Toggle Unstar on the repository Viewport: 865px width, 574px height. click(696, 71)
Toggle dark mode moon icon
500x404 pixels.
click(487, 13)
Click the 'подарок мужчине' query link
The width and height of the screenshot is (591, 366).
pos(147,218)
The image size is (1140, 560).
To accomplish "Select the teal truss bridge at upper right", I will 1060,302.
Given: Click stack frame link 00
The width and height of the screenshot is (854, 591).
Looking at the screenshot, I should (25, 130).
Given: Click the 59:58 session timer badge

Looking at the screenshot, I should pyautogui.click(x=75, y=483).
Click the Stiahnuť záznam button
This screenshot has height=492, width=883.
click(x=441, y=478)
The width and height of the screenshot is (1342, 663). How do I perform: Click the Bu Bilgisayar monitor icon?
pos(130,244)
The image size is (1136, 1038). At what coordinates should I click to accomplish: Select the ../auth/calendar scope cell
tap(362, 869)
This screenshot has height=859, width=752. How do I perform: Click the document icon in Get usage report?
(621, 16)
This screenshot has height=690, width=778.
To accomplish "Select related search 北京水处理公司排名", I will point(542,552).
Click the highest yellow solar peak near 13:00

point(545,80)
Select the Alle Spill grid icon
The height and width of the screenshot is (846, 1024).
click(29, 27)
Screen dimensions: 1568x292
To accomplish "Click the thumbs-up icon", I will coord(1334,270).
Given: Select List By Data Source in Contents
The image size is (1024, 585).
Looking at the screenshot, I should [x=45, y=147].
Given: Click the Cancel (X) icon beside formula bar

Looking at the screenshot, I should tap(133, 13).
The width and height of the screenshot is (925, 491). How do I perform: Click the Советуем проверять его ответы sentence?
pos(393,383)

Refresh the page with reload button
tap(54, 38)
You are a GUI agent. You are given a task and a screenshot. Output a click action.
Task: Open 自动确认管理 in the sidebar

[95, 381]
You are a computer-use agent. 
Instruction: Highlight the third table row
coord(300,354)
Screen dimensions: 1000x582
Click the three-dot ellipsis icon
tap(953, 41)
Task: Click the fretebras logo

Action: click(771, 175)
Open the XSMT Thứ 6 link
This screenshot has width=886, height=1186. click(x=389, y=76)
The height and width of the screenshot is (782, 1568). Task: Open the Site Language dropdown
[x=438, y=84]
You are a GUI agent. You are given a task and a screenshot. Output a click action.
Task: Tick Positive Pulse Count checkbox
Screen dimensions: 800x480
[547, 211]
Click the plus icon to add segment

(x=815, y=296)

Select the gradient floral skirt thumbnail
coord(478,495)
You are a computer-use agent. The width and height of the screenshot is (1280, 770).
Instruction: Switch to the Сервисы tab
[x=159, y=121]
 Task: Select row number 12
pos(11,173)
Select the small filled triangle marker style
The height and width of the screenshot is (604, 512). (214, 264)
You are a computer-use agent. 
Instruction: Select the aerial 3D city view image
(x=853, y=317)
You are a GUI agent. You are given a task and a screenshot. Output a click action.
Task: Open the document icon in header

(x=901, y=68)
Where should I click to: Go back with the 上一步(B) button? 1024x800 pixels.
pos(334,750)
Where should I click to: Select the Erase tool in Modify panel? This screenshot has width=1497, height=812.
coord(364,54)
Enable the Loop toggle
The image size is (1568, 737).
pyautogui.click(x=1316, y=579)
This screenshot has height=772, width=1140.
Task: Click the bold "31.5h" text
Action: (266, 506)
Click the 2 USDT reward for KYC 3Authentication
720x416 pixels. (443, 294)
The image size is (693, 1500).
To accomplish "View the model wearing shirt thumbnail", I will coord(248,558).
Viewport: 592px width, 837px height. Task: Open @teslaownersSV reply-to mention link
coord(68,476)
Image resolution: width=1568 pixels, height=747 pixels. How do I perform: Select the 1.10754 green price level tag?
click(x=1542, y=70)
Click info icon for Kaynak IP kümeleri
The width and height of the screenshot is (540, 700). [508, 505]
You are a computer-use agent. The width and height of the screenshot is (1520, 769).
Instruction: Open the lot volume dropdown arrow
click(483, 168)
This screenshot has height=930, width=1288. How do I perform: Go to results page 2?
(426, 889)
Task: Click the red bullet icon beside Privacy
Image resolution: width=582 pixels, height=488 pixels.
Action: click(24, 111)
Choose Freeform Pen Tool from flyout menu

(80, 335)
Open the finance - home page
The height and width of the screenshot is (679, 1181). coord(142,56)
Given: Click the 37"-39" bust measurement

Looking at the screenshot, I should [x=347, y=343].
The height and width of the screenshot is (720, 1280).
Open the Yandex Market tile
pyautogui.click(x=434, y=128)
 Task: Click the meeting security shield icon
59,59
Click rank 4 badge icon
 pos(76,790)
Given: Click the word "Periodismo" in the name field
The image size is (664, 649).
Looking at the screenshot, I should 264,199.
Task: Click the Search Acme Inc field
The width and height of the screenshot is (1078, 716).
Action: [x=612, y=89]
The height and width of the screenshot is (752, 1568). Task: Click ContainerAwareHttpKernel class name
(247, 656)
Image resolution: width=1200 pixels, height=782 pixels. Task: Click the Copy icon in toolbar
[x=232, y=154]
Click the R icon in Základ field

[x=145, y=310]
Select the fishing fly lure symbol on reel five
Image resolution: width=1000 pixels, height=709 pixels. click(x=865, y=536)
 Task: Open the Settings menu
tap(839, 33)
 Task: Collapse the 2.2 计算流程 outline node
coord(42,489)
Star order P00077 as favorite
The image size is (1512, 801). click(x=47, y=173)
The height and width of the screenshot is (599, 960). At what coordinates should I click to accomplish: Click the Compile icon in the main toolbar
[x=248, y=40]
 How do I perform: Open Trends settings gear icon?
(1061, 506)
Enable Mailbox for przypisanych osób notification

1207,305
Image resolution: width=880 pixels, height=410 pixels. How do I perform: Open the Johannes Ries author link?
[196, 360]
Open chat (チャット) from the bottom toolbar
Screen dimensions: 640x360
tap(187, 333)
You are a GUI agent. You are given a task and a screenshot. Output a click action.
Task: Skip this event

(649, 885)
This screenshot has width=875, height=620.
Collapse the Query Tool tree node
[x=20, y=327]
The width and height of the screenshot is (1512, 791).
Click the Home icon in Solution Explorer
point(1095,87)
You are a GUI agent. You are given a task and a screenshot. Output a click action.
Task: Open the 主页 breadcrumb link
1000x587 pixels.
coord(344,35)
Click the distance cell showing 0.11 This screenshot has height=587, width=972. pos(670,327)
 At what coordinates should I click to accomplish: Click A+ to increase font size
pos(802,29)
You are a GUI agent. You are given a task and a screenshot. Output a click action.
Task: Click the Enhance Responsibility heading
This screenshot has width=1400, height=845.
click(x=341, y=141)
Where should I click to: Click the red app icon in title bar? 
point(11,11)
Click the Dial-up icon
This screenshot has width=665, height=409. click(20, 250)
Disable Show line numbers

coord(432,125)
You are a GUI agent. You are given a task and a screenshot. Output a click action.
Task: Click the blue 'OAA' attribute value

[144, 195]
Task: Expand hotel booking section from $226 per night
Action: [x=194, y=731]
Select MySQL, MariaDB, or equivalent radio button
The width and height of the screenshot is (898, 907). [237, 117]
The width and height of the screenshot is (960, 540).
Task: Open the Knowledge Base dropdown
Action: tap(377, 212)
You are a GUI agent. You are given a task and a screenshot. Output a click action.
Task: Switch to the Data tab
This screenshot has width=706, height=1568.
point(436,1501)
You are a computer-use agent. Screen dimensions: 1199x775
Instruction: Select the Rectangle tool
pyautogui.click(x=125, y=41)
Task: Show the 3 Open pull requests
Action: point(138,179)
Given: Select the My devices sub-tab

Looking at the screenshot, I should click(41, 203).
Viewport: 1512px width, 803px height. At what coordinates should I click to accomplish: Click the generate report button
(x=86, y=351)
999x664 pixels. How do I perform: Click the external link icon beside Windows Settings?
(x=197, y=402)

Assignment:
Which lines in the records above contain the word "computer"? Copy each one.

Response for this exercise:
You are a computer-use agent. 
You are a computer-use agent. The width and height of the screenshot is (1280, 770).
You are a computer-use agent. 
You are a computer-use agent. The width and height of the screenshot is (1520, 769).
You are a computer-use agent. Screen dimensions: 1199x775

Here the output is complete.